Normal chest x-ray but CECT revealing consolidation

DISCUSSION

Hyponatremia is a common electrolyte abnormality but is usually asymptomatic. Mortality rates do not differ between patients with symptomatic or asymptomatic hyponatremia.[1] In the present case, we had a patient who presented due to seizures resulting from hyponatremia. The euvolemic hyponatremia, low plasma osmolality, and high urinary sodium in spite of hyponatremia and hypouricemia suggested the presence of SIADH.[2] We had no clinical clue to the actual cause of SIADH. His chest radiographs and MRI of brain were normal. The patient was finally found to have a consolidation of the left lingual lobe of lung.
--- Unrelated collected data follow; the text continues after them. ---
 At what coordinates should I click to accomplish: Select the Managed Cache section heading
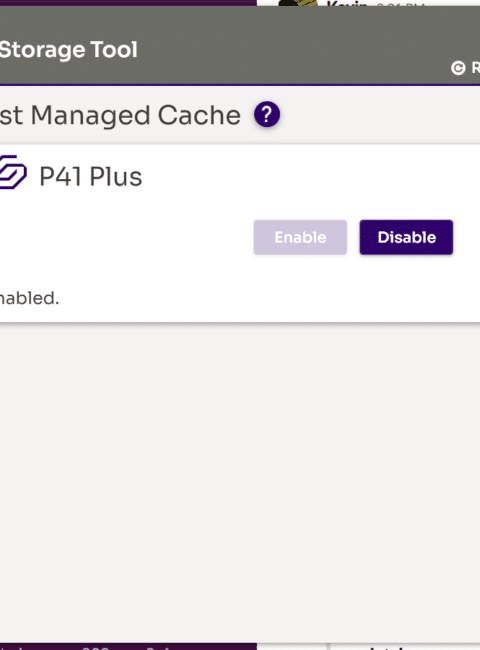pyautogui.click(x=120, y=115)

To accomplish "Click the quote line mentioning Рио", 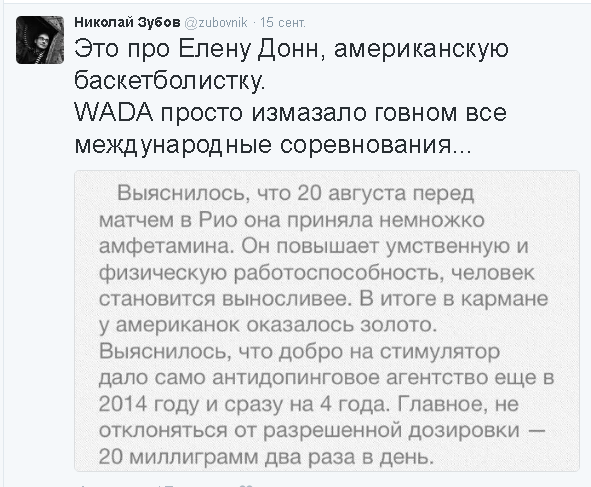I will tap(292, 220).
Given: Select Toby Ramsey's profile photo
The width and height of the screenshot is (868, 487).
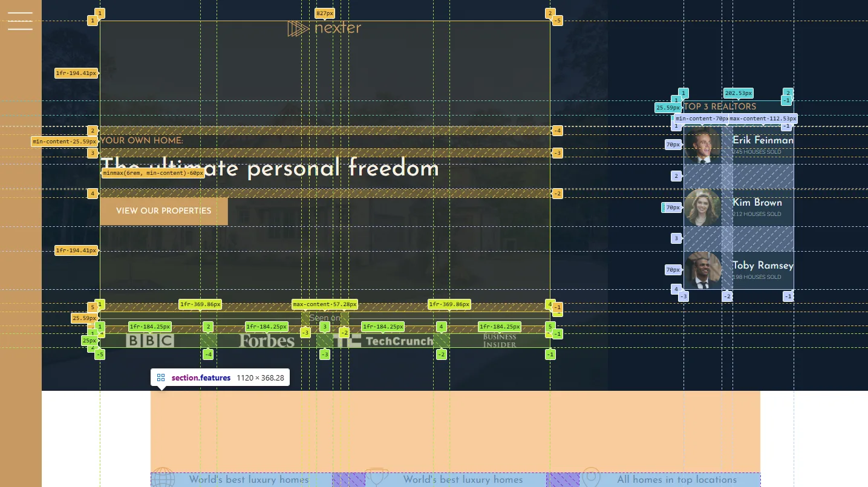Looking at the screenshot, I should (703, 270).
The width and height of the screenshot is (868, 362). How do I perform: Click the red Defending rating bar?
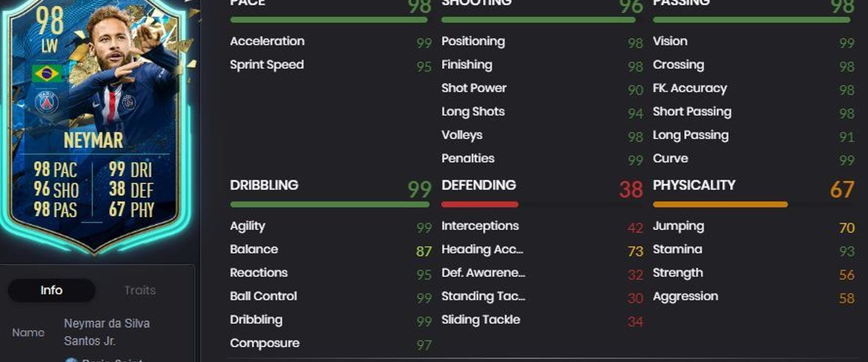point(480,205)
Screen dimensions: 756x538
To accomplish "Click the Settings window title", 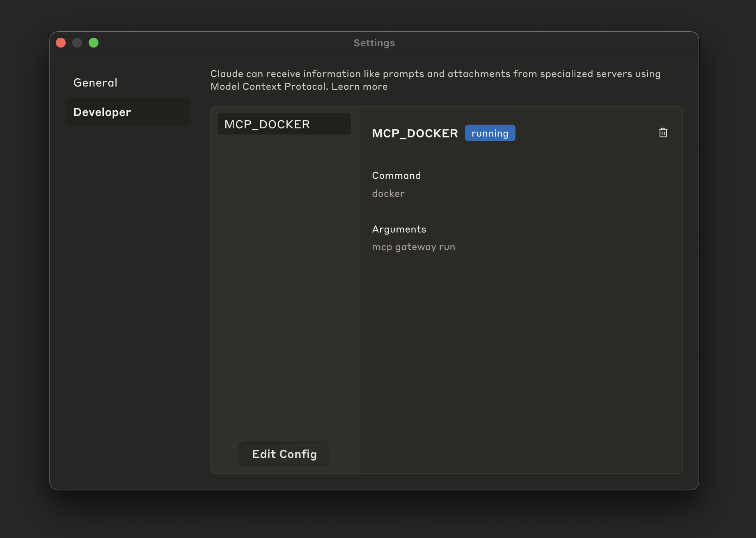I will click(x=374, y=43).
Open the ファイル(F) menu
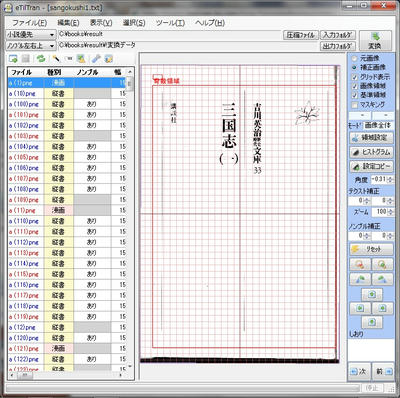The height and width of the screenshot is (398, 400). [29, 23]
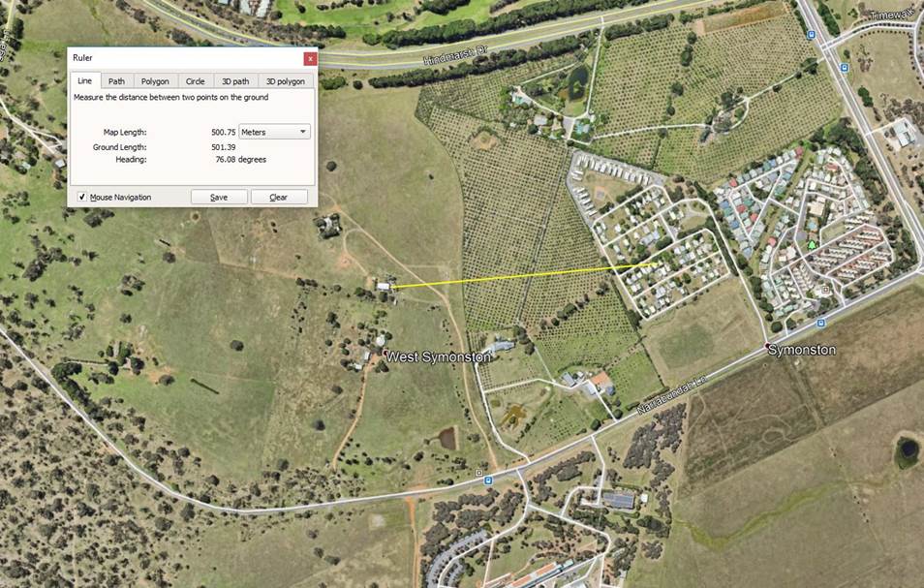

Most cases of hyponatremia in a clinical setting result from SIADH. The search for the etiology of SIADH should exclude the possibility of underlying neoplasm, pulmonary diseases, CNS disorders, drugs, AIDS, etc.[Table 1]

Table 1

Causes of SIADH[34]

Neoplastic	Carcinoma lung, gastrointestinal neoplasms, ovarian carcinoma, thymoma, etc.
Neurologic disorders	Head trauma, encephalitis, meningitis, cerebrovascular occlusions, hemorrhage, cavernous sinus thrombosis, Guillain–Barré syndrome, multiple sclerosis, hydrocephalus, psychosis, peripheral neuropathy, congenital malformations like agenesis of the corpus callosum, cleft lip/palate, etc
Pulmonary diseases	Pneumonia, lung abscess, cavitation (aspergillosis), tuberculosis, carcinoma
Drugs	Vasopressin or desmopressin, chlorpropamide, vincristine, carbamazepine, nicotine, phenothiazines, cyclophosphamide, tricyclic antidepressants, monoamine oxidase inhibitors, serotonin reuptake inhibitors
Others	Infection (Legionella, HIV), metabolic (acute intermittent porphyria)

Treatment of hyponatremia depends on whether it has developed acutely or if it is chronic. Acute severe hyponatremia associated with CNS manifestations including seizures should be corrected by the infusion of hypertonic saline to target a rate of increase in plasma sodium by around 1 meq/L/h and not more than 12 meq/L in 24 h. This is to ensure that the osmotic demyelination syndrome associated with the rapid correction of hyponatremia is avoided. In persence of less severe symptoms, restriction of fluid intake and administration of loop diuretics may be used. Chronic SIADH may warrant therapy with demeclocycline or fludrocortisone.[34] However, newly discovered vasopressin antagonists (conivapton, lixivaptan, tolvaptan) have been found to increase free water excretion and therefore offer further advantages as they do not alter sodium and potassium excretion.[2]

All in all, hyponatremia remains an often neglected entity due to usually asymptomatic nature. This case emphasizes the need for a thorough workup to identify the aetiology of hyponatremia as it may unmask a treatable entity.